Palabras doesn’t think it can wait.
– I’ve got something I need to do, Erhard says. – I’ll stop by afterward.
He picks up Aaz and drives him back to Santa Marisa.
They don’t talk much. Erhard can’t think of anything positive to say. So he settles on squeezing the Boy-Man’s shoulder in parting.
He parks for an hour down at Carmen. Takes one trip out to Las Dunas with an enthusiastic young couple.
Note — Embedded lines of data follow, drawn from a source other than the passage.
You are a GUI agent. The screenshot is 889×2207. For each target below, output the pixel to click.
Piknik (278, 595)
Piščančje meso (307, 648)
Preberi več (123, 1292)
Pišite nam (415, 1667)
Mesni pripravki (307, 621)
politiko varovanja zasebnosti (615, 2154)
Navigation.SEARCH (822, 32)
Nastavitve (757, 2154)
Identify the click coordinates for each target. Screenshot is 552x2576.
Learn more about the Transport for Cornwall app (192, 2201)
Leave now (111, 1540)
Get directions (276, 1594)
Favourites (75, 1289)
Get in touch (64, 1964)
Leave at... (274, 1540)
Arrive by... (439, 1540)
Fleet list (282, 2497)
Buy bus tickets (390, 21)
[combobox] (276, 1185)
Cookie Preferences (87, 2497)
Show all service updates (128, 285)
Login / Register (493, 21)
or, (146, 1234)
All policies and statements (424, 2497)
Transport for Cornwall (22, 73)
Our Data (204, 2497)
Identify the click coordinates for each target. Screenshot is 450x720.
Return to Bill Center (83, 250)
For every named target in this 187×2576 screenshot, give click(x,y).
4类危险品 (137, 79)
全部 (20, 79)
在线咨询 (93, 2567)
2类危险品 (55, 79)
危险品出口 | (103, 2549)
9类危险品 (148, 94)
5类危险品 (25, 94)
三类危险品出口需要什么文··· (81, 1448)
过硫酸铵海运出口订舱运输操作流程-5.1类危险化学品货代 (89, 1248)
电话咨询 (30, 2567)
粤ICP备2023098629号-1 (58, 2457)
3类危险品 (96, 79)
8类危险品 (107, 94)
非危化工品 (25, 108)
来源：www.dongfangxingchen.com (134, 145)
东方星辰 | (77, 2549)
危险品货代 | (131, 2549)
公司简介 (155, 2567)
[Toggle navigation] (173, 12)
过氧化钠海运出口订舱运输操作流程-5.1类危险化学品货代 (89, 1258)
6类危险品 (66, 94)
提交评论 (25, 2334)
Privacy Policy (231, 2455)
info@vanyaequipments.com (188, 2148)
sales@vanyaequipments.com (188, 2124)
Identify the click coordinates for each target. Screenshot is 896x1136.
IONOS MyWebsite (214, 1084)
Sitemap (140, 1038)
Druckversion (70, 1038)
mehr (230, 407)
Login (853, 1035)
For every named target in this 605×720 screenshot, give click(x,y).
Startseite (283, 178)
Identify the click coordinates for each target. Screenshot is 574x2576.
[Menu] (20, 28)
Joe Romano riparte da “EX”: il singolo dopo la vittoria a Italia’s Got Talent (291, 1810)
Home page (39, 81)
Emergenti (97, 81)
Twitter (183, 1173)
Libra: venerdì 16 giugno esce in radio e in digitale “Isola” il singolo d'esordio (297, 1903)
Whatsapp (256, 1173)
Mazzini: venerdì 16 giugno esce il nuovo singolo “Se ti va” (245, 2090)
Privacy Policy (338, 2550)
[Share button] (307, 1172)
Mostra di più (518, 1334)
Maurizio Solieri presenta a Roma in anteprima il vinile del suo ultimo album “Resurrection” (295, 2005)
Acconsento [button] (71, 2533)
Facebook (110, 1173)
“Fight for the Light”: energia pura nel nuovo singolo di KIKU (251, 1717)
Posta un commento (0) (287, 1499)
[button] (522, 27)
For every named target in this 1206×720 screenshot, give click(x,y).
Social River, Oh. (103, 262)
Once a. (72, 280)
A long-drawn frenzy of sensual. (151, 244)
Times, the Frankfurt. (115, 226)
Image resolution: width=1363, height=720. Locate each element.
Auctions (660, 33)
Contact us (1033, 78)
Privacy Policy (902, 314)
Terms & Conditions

It’s not until six o’clock that his irritation and rage simmer down. He drives a family to the airport and enters the terminal to buy a sandwich. It too tastes like cardboard. Cardboard and fresh but flavourless local tomatoes. It’s the disgrace of the island: the new growers, who just want to export as many tons as possible, cultivate perfectly round tomatoes in dust-free hothouses. He eats while reading the headlines of the day’s newspaper. There’s an article in
La Provincia
about the biggest olive farmer on the island, who’s now moving to the mainland. He throws the rest of his paper sandwich into the trash and pays the girl at the kiosk with coins.
There’s an ad for the Sheraton Beach Golf and Spa Resort under his windscreen wiper. The construction projects begun before the financial crisis are finally being completed and can now fight for tourists’ attention, while the unfinished, cancelled hotels stand like monuments to naive investment fever and serve as giant bunk beds for the island’s beach bums. Hotel Olympus, Corralejo, is illuminated at night by fire and battery-driven disco balls as loud gangs of youths party inside its concrete shell. Such parties were once a problem, but the authorities have now chosen to look the other way. Where else can the poor wretches go? It’s more expensive to provide them with a place. There’s no barrier or fence. In January, a young man fell and died. An orphan without a story. Glue in his nose and a body ravaged by alcohol and drugs. The discussion that followed was focused more on the gangs than the dangerous construction sites that have sat abandoned for years. Erhard doesn’t mind the unlawful squatters. He’s been in that position himself, quaffing homebrews from petrol cans, watching little girls shuck off their clothes and run naked across glowing hot coals.
He glances at his watch and drives north. A visit to Papa Palabras is nothing to look forward to, but today he wants to take his mind off things. And a beautiful piano, a masterpiece of a piano, always has an uplifting effect on him. He hopes so anyway.
26
At the end of Calle Dormidero, the little road loops around a palm tree. At the top of the loop is the entrance to Papa Palabras’s enormous property. For some reason the gigantic wrought-iron gate automatically opens every time Erhard arrives. Other visitors have to place a call through the gate telephone. But not Erhard. He drives straight through and parks next to the servants’ quarters, located on the west side of the house. Erhard crosses the lawn, knowing that Emanuel is either sitting outside sleeping, head lolling on his belly as if his neck is broken, or he’s in his cactus-filled greenhouse asking his servant, a Maasai girl, to prick her finger on the various cacti to determine whether the plants are thriving or in need of water. That’s how you know, he has explained. But today, as Erhard skirts a bush and heads up the stairwell towards the terrace, he notices that Emanuel is indeed asleep. Someone rings a bell, and Emanuel wakes with a start, then watches Erhard impatiently, as if he’d been waiting for hours, bored.